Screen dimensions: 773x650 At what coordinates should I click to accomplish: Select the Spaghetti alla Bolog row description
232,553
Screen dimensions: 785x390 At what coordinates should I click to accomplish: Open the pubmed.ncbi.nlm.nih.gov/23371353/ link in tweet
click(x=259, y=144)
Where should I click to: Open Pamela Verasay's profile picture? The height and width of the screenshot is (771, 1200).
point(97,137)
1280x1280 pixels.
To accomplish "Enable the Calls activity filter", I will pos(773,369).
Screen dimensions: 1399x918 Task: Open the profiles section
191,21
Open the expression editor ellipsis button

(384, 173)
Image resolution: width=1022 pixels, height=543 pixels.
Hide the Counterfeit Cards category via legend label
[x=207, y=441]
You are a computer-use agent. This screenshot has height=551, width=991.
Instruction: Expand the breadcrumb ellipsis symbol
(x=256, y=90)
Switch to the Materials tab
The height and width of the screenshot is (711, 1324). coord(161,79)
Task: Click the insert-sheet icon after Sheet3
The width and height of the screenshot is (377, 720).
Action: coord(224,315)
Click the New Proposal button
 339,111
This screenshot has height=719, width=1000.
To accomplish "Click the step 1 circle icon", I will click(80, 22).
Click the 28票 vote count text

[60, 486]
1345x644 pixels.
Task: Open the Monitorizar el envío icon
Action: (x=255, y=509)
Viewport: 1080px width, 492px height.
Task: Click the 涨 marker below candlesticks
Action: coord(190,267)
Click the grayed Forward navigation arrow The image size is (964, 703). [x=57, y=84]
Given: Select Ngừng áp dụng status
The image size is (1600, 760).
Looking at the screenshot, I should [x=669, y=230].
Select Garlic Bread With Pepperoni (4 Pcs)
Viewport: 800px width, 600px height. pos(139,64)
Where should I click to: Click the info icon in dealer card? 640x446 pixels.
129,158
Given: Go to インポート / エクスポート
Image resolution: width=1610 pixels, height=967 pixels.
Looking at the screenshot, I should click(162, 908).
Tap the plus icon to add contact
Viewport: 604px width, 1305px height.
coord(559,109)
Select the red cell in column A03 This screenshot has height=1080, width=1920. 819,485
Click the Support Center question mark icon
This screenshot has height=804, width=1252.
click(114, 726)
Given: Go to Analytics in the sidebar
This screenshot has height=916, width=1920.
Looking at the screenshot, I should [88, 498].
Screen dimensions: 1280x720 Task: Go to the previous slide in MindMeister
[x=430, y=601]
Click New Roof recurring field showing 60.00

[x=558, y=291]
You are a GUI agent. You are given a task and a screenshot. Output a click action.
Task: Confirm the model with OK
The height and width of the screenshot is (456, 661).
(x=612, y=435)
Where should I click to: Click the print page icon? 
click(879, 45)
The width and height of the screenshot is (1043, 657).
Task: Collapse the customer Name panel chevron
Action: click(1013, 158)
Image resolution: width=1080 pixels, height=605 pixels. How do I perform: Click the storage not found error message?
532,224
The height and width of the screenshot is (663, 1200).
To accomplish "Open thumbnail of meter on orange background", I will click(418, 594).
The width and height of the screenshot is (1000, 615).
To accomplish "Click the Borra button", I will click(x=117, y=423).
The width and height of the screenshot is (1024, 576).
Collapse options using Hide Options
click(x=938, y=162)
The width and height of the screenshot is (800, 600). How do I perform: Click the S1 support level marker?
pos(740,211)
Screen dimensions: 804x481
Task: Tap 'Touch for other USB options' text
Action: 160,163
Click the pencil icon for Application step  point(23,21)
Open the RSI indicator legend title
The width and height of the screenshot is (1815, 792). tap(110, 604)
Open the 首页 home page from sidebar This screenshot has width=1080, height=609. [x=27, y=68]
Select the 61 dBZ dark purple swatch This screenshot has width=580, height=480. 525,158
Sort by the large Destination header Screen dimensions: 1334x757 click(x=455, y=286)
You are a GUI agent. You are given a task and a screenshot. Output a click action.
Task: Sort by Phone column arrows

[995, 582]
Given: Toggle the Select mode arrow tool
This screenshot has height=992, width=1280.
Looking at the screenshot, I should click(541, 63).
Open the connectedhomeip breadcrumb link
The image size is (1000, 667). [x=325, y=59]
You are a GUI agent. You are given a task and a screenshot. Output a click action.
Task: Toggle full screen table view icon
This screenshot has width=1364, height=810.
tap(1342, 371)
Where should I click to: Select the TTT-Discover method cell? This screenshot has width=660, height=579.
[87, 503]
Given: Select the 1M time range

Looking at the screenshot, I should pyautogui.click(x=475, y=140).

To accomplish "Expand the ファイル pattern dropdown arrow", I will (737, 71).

-.-.-

== WHAT THE TASK ASKS ==
What is wanted is every line from the first line of the entries through the line that contains "Select the red", given again exactly.

== WORKED SOLUTION ==
Screen dimensions: 773x650 At what coordinates should I click to accomplish: Select the Spaghetti alla Bolog row description
232,553
Screen dimensions: 785x390 At what coordinates should I click to accomplish: Open the pubmed.ncbi.nlm.nih.gov/23371353/ link in tweet
click(x=259, y=144)
Where should I click to: Open Pamela Verasay's profile picture? The height and width of the screenshot is (771, 1200).
point(97,137)
1280x1280 pixels.
To accomplish "Enable the Calls activity filter", I will pos(773,369).
Screen dimensions: 1399x918 Task: Open the profiles section
191,21
Open the expression editor ellipsis button

(384, 173)
Image resolution: width=1022 pixels, height=543 pixels.
Hide the Counterfeit Cards category via legend label
[x=207, y=441]
You are a computer-use agent. This screenshot has height=551, width=991.
Instruction: Expand the breadcrumb ellipsis symbol
(x=256, y=90)
Switch to the Materials tab
The height and width of the screenshot is (711, 1324). coord(161,79)
Task: Click the insert-sheet icon after Sheet3
The width and height of the screenshot is (377, 720).
Action: coord(224,315)
Click the New Proposal button
 339,111
This screenshot has height=719, width=1000.
To accomplish "Click the step 1 circle icon", I will click(80, 22).
Click the 28票 vote count text

[60, 486]
1345x644 pixels.
Task: Open the Monitorizar el envío icon
Action: (x=255, y=509)
Viewport: 1080px width, 492px height.
Task: Click the 涨 marker below candlesticks
Action: coord(190,267)
Click the grayed Forward navigation arrow The image size is (964, 703). [x=57, y=84]
Given: Select Ngừng áp dụng status
The image size is (1600, 760).
Looking at the screenshot, I should [x=669, y=230].
Select Garlic Bread With Pepperoni (4 Pcs)
Viewport: 800px width, 600px height. pos(139,64)
Where should I click to: Click the info icon in dealer card? 640x446 pixels.
129,158
Given: Go to インポート / エクスポート
Image resolution: width=1610 pixels, height=967 pixels.
Looking at the screenshot, I should click(162, 908).
Tap the plus icon to add contact
Viewport: 604px width, 1305px height.
coord(559,109)
Select the red cell in column A03 This screenshot has height=1080, width=1920. 819,485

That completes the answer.